Intraprosthetic dislocation (IPD) is a rare and unique complication associated with dual mobility-total hip arthroplasty, and therefore, one needs to keep a high index of suspicion to diagnose and manage it accordingly.
Dr. Mohan Desai, Department of Orthopaedics, Seth G.S. Medical College and K.E.M. Hospital, Mumbai, Maharashtra, India. E-mail: md1964@gmail.com
Introduction: First introduced in Europe in the 1970s, dual mobility total hip arthroplasty (DM-THA) has gained popularity over years due to the reduced dislocation rates compared to standard THA. However, intraprosthetic dislocation (IPD), a rare complication where the femoral head separates from the polyethylene (PE) liner, remains a potential complication.
Case Report: A 67-year-old female presented with a transcervical neck of femur fracture.

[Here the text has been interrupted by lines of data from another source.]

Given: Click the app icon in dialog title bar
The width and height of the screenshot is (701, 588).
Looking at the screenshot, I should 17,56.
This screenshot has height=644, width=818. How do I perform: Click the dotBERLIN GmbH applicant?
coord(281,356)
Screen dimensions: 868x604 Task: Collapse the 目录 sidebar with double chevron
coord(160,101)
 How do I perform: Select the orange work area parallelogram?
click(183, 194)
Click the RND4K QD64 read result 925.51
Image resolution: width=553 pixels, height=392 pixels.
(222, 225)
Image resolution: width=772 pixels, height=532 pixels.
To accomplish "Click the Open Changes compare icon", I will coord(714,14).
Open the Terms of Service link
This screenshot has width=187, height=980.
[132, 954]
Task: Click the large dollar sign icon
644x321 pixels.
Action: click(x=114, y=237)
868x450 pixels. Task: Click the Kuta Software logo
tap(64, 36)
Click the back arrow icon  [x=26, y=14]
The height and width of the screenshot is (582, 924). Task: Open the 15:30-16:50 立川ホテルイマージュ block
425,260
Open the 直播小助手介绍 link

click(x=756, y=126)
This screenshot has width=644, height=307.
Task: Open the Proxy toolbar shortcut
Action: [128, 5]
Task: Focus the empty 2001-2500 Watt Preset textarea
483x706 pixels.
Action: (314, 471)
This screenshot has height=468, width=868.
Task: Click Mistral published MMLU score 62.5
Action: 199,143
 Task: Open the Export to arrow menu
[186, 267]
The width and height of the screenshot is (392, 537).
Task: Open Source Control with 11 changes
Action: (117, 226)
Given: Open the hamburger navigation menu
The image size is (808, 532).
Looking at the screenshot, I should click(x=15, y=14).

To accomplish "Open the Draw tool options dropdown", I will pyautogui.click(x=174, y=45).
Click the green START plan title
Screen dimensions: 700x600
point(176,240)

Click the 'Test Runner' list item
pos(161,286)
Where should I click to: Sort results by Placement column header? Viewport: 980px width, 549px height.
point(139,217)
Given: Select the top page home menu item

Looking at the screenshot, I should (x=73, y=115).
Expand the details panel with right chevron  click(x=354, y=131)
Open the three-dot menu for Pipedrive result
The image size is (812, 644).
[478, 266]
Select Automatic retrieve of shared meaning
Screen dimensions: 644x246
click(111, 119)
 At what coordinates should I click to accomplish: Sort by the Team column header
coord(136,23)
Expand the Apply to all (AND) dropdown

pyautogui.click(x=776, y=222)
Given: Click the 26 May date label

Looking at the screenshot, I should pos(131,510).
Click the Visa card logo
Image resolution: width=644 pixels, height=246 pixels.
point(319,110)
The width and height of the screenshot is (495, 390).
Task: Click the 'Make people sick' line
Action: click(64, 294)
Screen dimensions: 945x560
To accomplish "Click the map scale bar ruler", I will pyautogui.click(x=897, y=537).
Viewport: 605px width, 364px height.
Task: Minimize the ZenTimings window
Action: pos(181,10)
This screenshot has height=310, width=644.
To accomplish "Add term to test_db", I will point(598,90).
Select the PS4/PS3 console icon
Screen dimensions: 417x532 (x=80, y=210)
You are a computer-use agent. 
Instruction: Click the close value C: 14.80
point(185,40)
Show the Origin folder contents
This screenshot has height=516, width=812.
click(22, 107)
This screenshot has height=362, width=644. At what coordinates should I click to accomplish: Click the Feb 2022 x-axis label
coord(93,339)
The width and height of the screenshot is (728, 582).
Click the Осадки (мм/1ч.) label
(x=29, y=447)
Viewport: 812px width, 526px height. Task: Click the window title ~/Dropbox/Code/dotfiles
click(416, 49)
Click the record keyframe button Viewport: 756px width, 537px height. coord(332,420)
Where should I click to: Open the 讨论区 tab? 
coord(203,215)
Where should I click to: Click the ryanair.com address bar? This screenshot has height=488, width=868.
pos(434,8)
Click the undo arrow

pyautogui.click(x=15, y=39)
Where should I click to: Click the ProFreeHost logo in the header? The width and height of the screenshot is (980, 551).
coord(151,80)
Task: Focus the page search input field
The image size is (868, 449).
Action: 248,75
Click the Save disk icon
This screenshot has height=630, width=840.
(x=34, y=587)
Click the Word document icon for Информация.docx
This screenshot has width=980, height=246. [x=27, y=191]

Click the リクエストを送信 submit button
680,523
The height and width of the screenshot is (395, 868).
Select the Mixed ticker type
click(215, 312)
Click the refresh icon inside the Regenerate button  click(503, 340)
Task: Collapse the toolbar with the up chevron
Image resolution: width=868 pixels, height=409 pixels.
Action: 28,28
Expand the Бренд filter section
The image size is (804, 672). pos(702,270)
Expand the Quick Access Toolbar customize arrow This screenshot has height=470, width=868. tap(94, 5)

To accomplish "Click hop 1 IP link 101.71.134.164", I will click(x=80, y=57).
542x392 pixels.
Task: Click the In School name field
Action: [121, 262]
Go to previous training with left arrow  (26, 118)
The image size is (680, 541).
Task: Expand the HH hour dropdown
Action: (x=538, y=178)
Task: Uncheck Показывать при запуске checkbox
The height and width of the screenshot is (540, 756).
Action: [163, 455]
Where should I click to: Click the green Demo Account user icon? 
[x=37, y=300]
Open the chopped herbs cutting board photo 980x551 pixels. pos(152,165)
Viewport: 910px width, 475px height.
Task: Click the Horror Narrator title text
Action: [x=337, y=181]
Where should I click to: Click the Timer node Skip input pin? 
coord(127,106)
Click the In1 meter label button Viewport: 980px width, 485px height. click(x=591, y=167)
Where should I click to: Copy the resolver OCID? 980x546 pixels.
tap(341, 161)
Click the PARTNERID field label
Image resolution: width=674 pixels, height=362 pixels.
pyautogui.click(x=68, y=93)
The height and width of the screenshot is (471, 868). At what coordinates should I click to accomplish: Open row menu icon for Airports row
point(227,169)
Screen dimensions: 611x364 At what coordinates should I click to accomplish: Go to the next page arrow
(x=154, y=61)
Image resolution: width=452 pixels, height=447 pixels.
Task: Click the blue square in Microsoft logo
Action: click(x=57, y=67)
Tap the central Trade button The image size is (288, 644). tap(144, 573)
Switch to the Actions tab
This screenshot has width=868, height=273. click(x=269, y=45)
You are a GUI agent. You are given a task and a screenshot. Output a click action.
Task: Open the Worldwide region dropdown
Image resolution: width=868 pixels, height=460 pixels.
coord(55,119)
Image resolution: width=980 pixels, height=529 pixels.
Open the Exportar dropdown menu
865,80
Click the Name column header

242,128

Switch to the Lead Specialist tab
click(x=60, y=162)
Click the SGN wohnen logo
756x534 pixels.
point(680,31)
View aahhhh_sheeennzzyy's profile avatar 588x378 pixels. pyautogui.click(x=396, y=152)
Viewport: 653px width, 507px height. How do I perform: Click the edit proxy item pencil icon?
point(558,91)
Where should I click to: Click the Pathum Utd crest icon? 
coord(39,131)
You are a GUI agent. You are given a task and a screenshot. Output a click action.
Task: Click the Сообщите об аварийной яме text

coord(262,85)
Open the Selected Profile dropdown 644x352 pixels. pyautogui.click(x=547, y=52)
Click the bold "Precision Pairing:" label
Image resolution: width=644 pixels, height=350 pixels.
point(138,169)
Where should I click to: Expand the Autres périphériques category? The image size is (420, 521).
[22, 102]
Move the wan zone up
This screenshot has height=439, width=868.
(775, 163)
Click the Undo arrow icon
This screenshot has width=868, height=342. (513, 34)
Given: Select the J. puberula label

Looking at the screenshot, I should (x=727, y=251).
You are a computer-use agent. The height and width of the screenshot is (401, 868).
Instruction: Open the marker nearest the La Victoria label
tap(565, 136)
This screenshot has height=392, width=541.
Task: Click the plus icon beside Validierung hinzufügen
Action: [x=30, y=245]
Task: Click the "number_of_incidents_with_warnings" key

She was managed with a DM-THA. She dislocated her THA on post-operative day 18. Closed reduction was performed for the same under general anesthesia. However, she again dislocated her hip 2 days later. CT scan was done and an IPD was diagnosed. The PE liner was revised and the patient had a good outcome at 1 year follow-up.
Conclusion: When a DM-THA dislocates, it is important to consider the possibility of IPD which is a rare but unique complication associated with these systems. The recommended treatment for IPD is open reduction and replacement of the PE liner.
Keywords: Dual mobility, total hip arthroplasty, dislocation, intraprosthetic dislocation.
The rates of dislocation in primary total hip arthroplasty (THA) on 1 year follow-up range from 2% to as high as 10% [1]. On the other hand, these rates are 0.9% in Dual Mobility THA (DM-THA) explaining the increase in their popularity over years [2]. However, intraprosthetic dislocation (IPD) is a complication unique to the Dual Mobility System. Not only is it rare and not reported much, it can be difficult to diagnose on radiographs and can be easily missed. We present a case through which we wish to emphasize that dislocation of dual mobility system should raise the suspicion of an IPD and closed reduction of the same should be avoided.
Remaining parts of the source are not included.